Видно, что слово 2 связано с обозначением книжной речи, собственно — текста, а потому и является как бы земным воплощением божественного слова 1. Слово 1 абсолютно по смыслу и не требует толкования, его надлежит воспринять и исполнить. Слово 2, напротив, требует истолкования; это не то слово, которое услышано слухом, но слово, написанное грешной рукой:
«В житиискых тружающеися вещех человѣци прилѣжно требують книжнаго поучения... Паче нам подобаеть учитися в них и всѣм сердцемь взискати их, свидѣния словес Божиих, о спасени[и] душь наших писаных; но тружается мой мутны ум, худ разум имѣя, не могый порядних словес по чину глаголати, но яко слѣп стрѣлець смѣху бываеть, немоги намѣренаго улучити. Но не буди нам особь подвигнути ненаказан язык, но от божественых вземлюще писаний, со многою боязнью еуаггельскых касаемся бесѣдовати словес, приводнѣ господню притчю сказающе» (Кирилл Тур., с. 341, 5-10).
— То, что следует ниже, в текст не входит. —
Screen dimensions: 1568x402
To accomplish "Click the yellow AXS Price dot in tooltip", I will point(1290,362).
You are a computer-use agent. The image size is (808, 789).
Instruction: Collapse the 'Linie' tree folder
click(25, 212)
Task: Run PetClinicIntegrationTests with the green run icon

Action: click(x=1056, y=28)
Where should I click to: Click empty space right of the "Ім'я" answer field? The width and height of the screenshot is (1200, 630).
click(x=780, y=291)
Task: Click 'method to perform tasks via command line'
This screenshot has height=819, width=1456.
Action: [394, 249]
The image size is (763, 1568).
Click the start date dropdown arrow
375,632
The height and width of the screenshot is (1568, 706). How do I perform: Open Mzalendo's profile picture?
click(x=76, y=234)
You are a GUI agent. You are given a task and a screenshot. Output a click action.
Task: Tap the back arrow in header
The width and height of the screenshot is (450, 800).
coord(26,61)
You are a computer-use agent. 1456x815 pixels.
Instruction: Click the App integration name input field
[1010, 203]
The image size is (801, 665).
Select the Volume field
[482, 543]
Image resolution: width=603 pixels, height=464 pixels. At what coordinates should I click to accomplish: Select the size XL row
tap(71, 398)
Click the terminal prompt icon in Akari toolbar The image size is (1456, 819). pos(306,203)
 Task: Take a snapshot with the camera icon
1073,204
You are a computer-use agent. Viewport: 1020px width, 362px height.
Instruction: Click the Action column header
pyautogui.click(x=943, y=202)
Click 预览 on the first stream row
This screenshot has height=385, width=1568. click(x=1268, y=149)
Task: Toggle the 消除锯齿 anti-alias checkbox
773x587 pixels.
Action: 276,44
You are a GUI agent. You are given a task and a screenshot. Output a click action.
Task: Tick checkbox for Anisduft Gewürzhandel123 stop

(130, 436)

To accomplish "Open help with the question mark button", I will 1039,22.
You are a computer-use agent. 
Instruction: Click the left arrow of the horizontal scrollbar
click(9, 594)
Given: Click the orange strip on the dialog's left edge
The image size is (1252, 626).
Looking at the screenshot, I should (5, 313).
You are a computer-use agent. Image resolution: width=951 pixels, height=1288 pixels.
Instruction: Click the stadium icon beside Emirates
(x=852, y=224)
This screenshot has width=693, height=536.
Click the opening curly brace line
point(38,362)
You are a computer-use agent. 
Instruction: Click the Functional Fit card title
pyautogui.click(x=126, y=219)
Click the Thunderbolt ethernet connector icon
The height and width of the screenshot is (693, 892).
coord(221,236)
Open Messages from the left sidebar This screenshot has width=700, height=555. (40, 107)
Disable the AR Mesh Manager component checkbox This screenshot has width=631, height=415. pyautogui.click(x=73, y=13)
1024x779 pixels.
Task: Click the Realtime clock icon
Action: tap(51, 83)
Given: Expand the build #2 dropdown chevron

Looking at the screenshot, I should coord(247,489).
Это типичный для Кирилла текст, он всегда отличается по структуре: ключевые слова группируются в определенный «порядний чин» и окружены однозначными им или поясняющими их словами. Здесь подчеркнуты и те и другие. Учити и наказати близкозначны, как и другие, приведенные здесь формы, например, порядних и по чину. Соотношение между соседними фрагментами обеспечивается использованием вспомогательных слов; ср. «в житийскых тружающеися вещех» и «тружается мой мутны ум» и т. д. Уничижительное сравнение своего ума с незадачливым лучником, который вызывает смех неумением попасть в цель, подчеркивает низменные притязания писателя сравняться в мудрости с божественными словесами, которые он «слышал». Как это и обычно для текстов Кирилла, одно слово непременно вызовет другое, близкое ему по смыслу или по форме, и все его «слова» (как жанр) формируются последовательностью предъявлений такого рода слов (как «речений»), составленных из слов (как лексем, а точнее, как словесных формул).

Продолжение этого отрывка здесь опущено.